Written by Marcus Simoes, a PhD student at the University of Sheffield, whose attendance at the UKCCSRC Biannual Meeting – Making the Case for CCS – in Edinburgh was supported by the UKCSRC Early Career Researcher Meeting Fund.
Charles Hendry, the former Minister of State for Energy and Climate Change, gave a very amusing speech during the networking dinner, which led the audience to a good laugh at some points of his discourse. At the same time, his speech was full of wise words and advice about how to make the case for CCS, or in other words, how to persuade authorities that CCS is an affordable and technically proven technology that can contribute to a significant reduction of the emission of GHG to the atmosphere.
The first important point made by Mr Hendry was that there is a high turnover of ministers and their personnel, and although these people are brilliant and capable, once they leave the government, then the government memory is lost. Therefore, it should not be assumed that a case made will be remembered, and hence it is important to keep on making the case.
The second important point is that decision makers are guided by evidence, and if they do not see the evidence that support a given case, then they would not be willing to take this case forward. Also, ministers are busy and they have very limited timeframe to analyse cases. Therefore, in order to influence them, it is very important to make the strongest case. To achieve this, according to Mr Hendry, it is important to get as many allies as possible that understand the importance of CCS, because they can assist with getting the CCS message across.
Finally, Mr Hendry highlighted the importance of the Oxburgh report… being that this report is a game changing moment for CCS in the UK. This is because the Oxburgh report says to government that they can no longer sit on the fence, with now being the time to make the decision about moving forward with CCS in the UK or not.
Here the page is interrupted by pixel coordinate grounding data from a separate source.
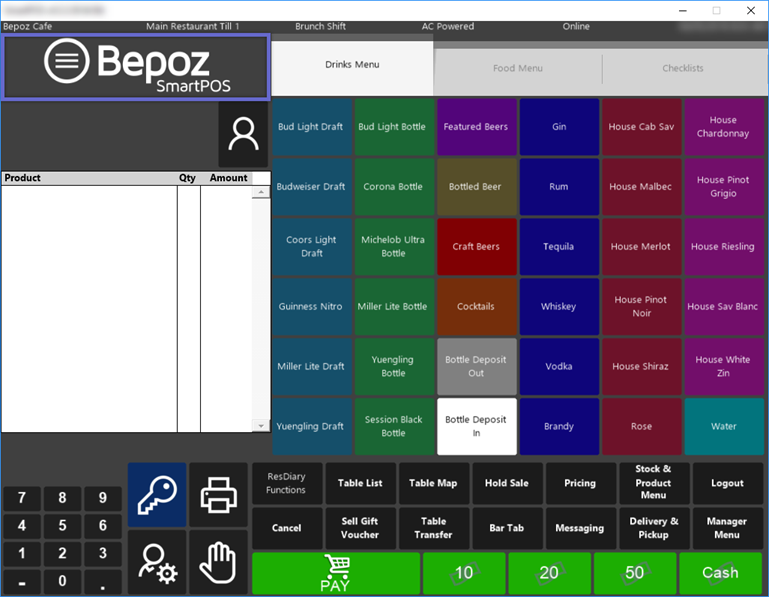Expand the Craft Beers category
769x597 pixels.
(476, 247)
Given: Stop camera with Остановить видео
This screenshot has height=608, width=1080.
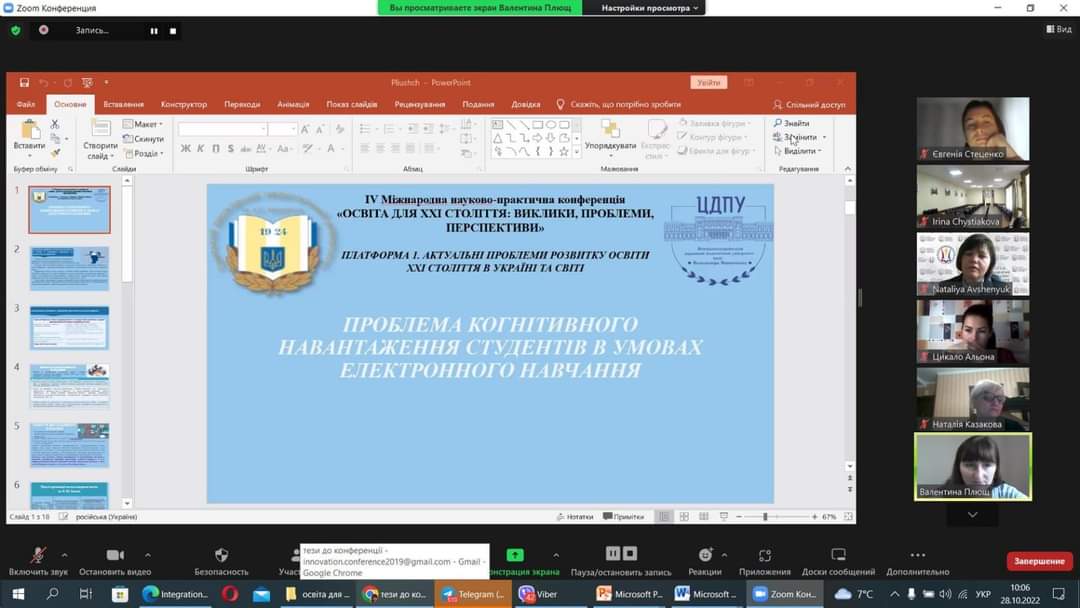Looking at the screenshot, I should point(114,556).
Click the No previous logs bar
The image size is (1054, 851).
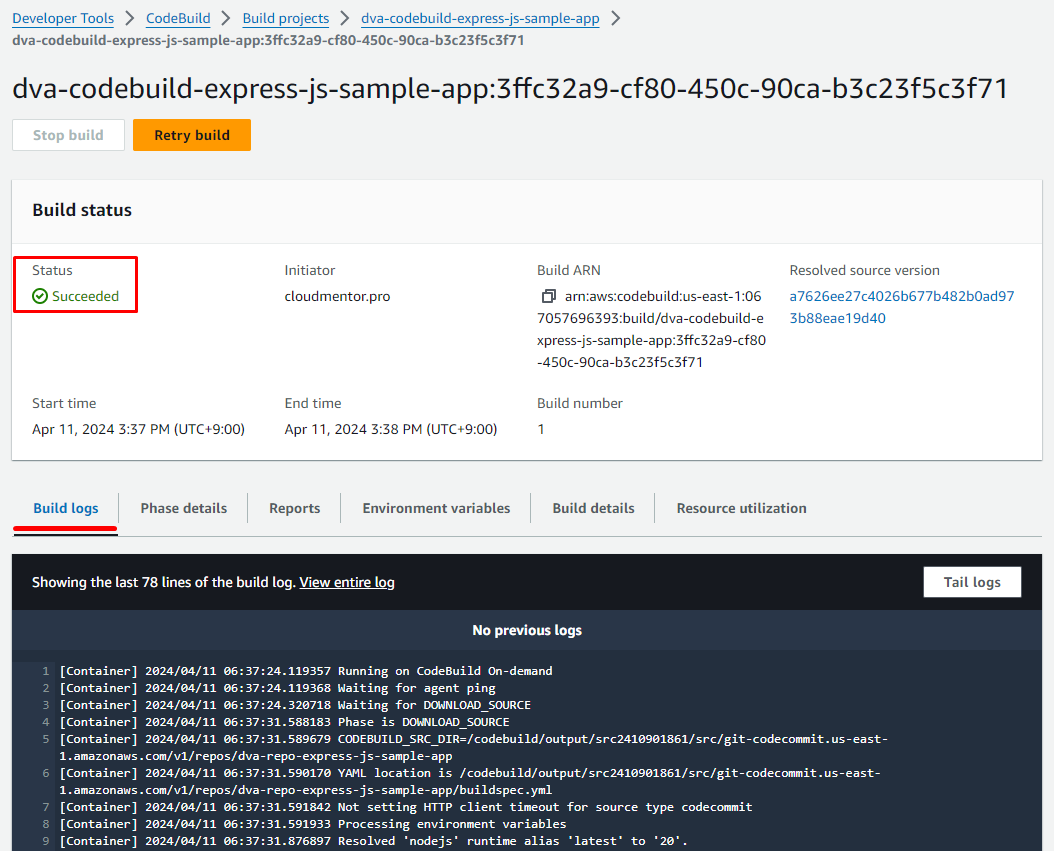(x=527, y=630)
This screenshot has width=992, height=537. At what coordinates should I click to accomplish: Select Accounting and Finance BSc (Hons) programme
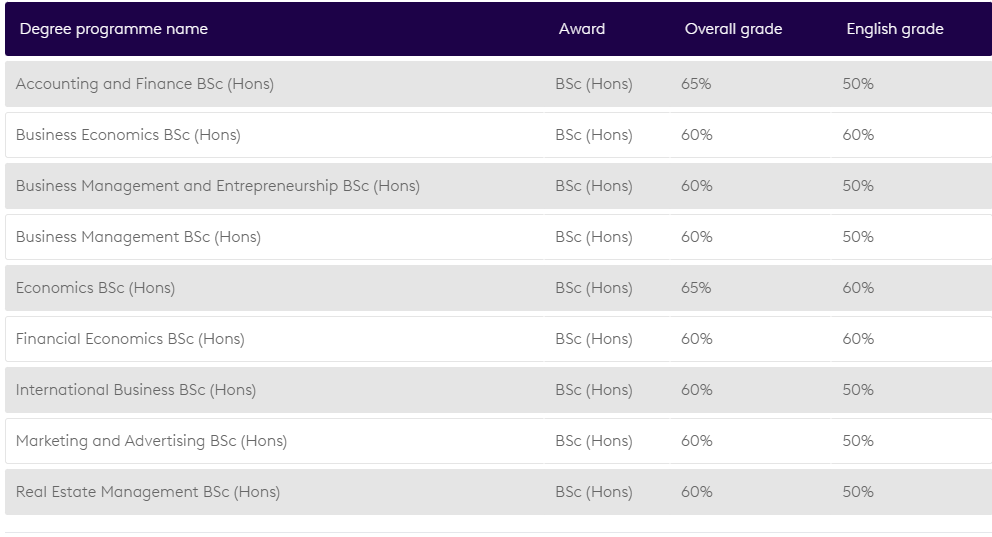click(x=145, y=84)
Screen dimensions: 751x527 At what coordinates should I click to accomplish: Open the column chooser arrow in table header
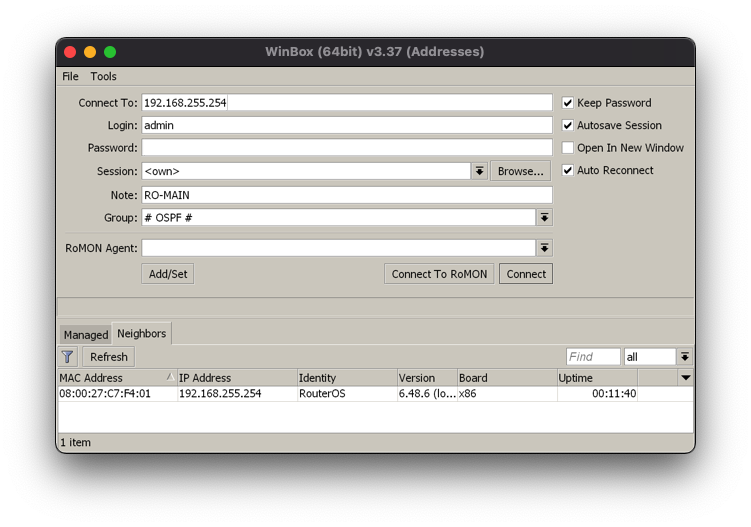pyautogui.click(x=685, y=378)
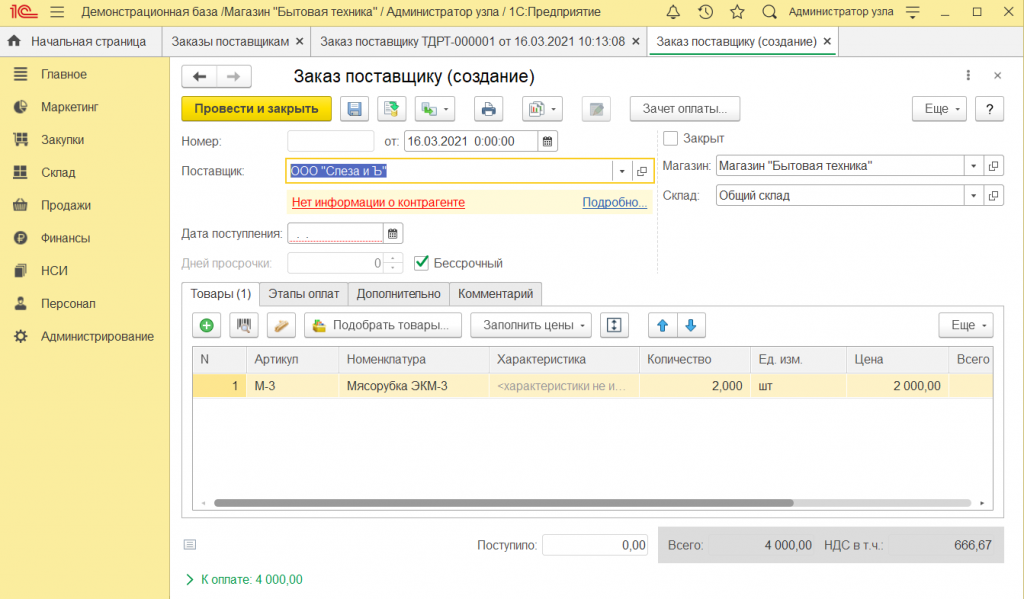Image resolution: width=1024 pixels, height=599 pixels.
Task: Move the row up with the blue arrow
Action: (x=662, y=325)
In addition, Mr Hendry made a very important point that if CCS does not happen in the UK, it will still happen in other countries, and hence UK will be the country that will buy the technology and see others benefit off its intellectual properties, rather than be the country that will lead this process.
In summary, Mr Hendry’s key messages were as follows: (i) it is very important to keep on making the case for CCS and getting the message across, (ii) it is crucial to get as many people as possible on board, because they will assist making the CCS case stronger, and (iii) it is time for the UK government to decide weather they want to lead the CCS process and benefit off its intellectual properties or if they want to let other countries to do it.